Question

In any $\Delta ABC$, prove that $a\sin A-b\sin B=c\sin \left( A-B \right)$.

Answer 1

Hint: We will be using the solution of triangles to solve the problem. We will be using properties of a triangle to solve the problem. We will use the sine rule to find the value of side a and b of the triangle with the help of sine rule and use it to simplify the left hand side of the equation then simplify it using,
$\begin{align}
  & {{\sin }^{2}}A-{{\sin }^{2}}B=\sin \left( A-B \right)\sin \left( A+B \right) \\
 & \sin \left( \pi -C \right)=\sin C \\
\end{align}$
to prove that the left hand side of the equation is equal to the right hand side.

Complete Step-by-Step solution:
We have been given a $\Delta ABC$ and we have to prove that, $a\sin A-b\sin B=c\sin \left( A-B \right)$.
So, we will first draw a $\Delta ABC$ and label its sides as a, b, c.

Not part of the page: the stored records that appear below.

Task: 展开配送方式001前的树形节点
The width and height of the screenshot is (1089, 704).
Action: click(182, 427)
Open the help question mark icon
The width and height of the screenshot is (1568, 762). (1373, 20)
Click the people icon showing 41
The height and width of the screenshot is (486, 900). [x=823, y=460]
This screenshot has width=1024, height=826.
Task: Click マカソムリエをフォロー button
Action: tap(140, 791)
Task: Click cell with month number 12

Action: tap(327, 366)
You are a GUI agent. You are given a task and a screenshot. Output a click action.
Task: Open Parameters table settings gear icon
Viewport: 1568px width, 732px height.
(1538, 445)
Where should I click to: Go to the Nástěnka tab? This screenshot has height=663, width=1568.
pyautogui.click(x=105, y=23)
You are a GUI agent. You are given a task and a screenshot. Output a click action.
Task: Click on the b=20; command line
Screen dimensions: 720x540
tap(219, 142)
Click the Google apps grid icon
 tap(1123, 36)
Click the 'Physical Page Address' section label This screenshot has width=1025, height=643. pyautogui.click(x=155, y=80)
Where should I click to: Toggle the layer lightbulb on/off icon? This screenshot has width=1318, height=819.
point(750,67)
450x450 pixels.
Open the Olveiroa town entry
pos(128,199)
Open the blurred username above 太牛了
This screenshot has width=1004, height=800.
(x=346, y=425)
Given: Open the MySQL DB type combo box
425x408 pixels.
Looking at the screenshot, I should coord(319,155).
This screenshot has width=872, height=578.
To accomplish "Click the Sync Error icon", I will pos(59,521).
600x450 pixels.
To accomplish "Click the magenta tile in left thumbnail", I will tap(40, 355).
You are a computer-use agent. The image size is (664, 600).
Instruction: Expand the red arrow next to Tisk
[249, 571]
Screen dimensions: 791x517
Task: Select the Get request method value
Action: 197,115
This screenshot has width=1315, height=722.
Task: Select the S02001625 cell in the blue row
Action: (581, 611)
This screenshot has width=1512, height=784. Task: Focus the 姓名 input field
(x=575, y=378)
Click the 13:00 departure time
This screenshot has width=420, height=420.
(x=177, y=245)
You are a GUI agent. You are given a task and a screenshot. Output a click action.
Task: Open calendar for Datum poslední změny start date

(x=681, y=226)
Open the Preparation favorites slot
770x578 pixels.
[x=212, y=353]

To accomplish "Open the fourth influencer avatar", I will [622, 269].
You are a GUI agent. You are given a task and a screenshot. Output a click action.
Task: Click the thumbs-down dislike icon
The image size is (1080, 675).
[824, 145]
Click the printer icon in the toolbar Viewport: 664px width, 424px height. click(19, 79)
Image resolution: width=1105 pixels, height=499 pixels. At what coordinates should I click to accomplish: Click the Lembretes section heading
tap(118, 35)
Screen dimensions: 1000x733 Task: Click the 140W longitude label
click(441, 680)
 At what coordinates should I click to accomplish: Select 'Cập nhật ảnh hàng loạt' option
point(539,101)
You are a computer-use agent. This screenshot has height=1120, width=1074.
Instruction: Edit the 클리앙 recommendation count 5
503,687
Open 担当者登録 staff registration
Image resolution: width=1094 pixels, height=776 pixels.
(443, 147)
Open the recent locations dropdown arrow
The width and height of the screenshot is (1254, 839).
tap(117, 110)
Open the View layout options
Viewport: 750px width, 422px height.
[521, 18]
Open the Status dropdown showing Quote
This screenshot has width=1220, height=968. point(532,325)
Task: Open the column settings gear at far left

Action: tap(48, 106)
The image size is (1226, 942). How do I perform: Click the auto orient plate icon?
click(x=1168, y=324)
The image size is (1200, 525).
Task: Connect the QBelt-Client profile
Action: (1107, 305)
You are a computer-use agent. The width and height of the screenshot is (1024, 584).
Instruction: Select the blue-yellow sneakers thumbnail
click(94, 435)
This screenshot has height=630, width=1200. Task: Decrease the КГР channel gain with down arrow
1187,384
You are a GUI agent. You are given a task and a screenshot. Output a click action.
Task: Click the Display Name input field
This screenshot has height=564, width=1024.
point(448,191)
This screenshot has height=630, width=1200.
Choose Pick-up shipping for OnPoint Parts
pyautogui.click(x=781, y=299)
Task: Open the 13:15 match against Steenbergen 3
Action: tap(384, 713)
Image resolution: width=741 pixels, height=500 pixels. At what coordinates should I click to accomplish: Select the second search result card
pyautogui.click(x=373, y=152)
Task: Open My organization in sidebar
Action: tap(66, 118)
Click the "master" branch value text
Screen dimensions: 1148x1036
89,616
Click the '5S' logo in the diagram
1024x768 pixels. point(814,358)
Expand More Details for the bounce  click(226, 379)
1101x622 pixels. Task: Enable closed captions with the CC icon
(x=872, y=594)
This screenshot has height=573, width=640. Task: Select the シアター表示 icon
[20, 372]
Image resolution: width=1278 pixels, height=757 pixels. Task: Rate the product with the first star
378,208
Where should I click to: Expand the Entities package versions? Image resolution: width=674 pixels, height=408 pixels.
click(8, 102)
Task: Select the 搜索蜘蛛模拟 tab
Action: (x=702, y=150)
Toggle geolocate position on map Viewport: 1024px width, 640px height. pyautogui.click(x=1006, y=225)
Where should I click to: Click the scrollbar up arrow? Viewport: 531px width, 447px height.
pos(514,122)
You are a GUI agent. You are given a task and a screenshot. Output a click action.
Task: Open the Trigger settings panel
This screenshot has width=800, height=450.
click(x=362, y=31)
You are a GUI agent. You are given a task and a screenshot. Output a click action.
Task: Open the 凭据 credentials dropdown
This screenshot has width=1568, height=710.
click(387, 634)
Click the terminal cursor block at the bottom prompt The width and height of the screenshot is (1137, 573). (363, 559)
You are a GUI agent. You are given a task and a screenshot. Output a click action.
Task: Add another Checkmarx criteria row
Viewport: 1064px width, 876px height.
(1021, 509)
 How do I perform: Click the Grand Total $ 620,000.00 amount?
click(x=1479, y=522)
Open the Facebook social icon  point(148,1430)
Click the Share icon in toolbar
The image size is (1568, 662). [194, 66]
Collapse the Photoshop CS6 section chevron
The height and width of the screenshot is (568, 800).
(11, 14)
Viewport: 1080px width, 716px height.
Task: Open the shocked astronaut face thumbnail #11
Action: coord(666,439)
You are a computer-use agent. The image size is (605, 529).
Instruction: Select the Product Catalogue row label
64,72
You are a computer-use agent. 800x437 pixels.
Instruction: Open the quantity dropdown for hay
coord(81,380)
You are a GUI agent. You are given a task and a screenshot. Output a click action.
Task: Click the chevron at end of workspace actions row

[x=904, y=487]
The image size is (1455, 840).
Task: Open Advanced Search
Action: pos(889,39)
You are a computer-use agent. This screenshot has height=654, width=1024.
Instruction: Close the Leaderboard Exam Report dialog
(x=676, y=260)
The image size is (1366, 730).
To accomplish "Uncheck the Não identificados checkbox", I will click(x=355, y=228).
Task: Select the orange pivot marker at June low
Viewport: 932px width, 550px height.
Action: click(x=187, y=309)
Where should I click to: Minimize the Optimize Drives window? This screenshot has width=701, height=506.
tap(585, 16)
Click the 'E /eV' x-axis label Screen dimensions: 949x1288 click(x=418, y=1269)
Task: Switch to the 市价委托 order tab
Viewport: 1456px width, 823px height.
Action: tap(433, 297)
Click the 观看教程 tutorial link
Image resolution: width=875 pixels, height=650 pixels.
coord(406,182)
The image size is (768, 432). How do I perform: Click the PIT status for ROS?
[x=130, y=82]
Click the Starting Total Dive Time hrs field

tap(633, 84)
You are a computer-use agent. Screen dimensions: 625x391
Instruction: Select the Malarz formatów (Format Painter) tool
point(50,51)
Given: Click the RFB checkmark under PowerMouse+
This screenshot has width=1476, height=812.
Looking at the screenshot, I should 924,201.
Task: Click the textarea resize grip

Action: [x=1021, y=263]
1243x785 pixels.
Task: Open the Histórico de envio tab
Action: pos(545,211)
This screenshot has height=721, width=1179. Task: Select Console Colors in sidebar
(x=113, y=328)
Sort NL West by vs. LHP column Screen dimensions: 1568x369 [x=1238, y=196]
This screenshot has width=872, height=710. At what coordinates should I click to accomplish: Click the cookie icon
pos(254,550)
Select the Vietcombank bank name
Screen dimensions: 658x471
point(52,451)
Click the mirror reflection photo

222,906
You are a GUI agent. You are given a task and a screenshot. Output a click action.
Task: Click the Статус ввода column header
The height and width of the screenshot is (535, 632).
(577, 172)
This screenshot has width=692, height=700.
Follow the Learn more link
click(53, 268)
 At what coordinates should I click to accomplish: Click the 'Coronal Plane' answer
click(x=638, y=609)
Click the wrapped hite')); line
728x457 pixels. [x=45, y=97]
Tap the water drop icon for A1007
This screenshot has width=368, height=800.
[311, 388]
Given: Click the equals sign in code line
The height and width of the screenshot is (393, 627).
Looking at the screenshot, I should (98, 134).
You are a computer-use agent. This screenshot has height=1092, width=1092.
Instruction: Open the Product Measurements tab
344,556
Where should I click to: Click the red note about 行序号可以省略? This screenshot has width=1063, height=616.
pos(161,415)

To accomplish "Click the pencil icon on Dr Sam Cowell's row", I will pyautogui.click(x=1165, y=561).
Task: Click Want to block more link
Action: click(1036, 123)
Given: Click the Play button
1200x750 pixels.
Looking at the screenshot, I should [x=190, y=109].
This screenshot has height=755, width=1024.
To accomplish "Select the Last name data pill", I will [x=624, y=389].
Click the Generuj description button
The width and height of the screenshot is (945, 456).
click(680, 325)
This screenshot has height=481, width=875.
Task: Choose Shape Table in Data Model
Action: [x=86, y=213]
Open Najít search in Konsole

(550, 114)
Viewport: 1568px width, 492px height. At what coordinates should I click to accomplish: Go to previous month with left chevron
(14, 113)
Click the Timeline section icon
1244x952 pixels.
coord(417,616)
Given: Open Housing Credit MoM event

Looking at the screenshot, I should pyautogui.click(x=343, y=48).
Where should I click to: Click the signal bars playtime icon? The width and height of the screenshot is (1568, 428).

Now, we know that according to sine rule sides of any triangle are proportional to the sine of the angle opposite to them. So, we have,
$\dfrac{\sin A}{a}=\dfrac{\sin B}{b}=\dfrac{\sin C}{c}=k..........\left( 1 \right)$
Now, we have from equation (1)
$\begin{align}
  & a=\dfrac{\sin A}{k}..........\left( 2 \right) \\
 & b=\dfrac{\sin B}{k}..........\left( 3 \right) \\
 & c=\dfrac{\sin C}{k}..........\left( 4 \right) \\
\end{align}$
Now, we will take L.H.S of the question and prove it to be equal to the R.H.S.
In L.H.S we have,
$a\sin A-b\sin B$
Now, we will substitute the value of a and b from (2) and (3),
$a\sin A-b\sin B=\dfrac{{{\sin }^{2}}A}{k}-\dfrac{{{\sin }^{2}}B}{k}=\dfrac{1}{k}\left( {{\sin }^{2}}A-{{\sin }^{2}}B \right)$
Now, we know that, ${{\sin }^{2}}A-{{\sin }^{2}}B=\sin \left( A-B \right)\sin \left( A+B \right)$ using this we have,
$a\sin A-b\sin B=\dfrac{1}{k}\left( \sin \left( A-B \right) \right)\left( \sin \left( A+B \right) \right)$
Now, we know that in a $\Delta ABC$ sum of interior angles is $180{}^\circ $. Therefore,
$\begin{align}
  & A+B+C=180{}^\circ \\
 & A+B=180{}^\circ -C \\
\end{align}$
Substituting values of A +B in $\dfrac{1}{k}\left( \sin \left( A-B \right) \right)\left( \sin \left( A+B \right) \right)$, we have,
$=\dfrac{1}{k}\left( \sin \left( A-B \right) \right)\left( \sin \left( 180{}^\circ -C \right) \right)$
Now, we know that $\sin \left( 180{}^\circ -C \right)=\sin C$. Therefore, we have,
$\begin{align}
  & =\dfrac{1}{k}\sin \left( A-B \right)\sin C \\
 & =\left( \dfrac{\sin C}{k} \right)\sin \left( A-B \right) \\
\end{align}$
Now, from equation (4) we will substitute value of $\dfrac{\sin C}{k}$, therefore,
$a\sin A-b\sin B=c\sin \left( A-B \right)$
Hence proved, since L.H.S = R.H.S.

Note: To solve these type of questions it is important to note that we have used sine rule to relate the sides of the triangle with the angle of the triangle also one must remember formulae like,
$\begin{align}
  & {{\sin }^{2}}A-{{\sin }^{2}}B=\sin \left( A-B \right)\sin \left( A+B \right) \\
 & \sin \left( \pi -C \right)=\sin C \\
\end{align}$
to further simplify the problem.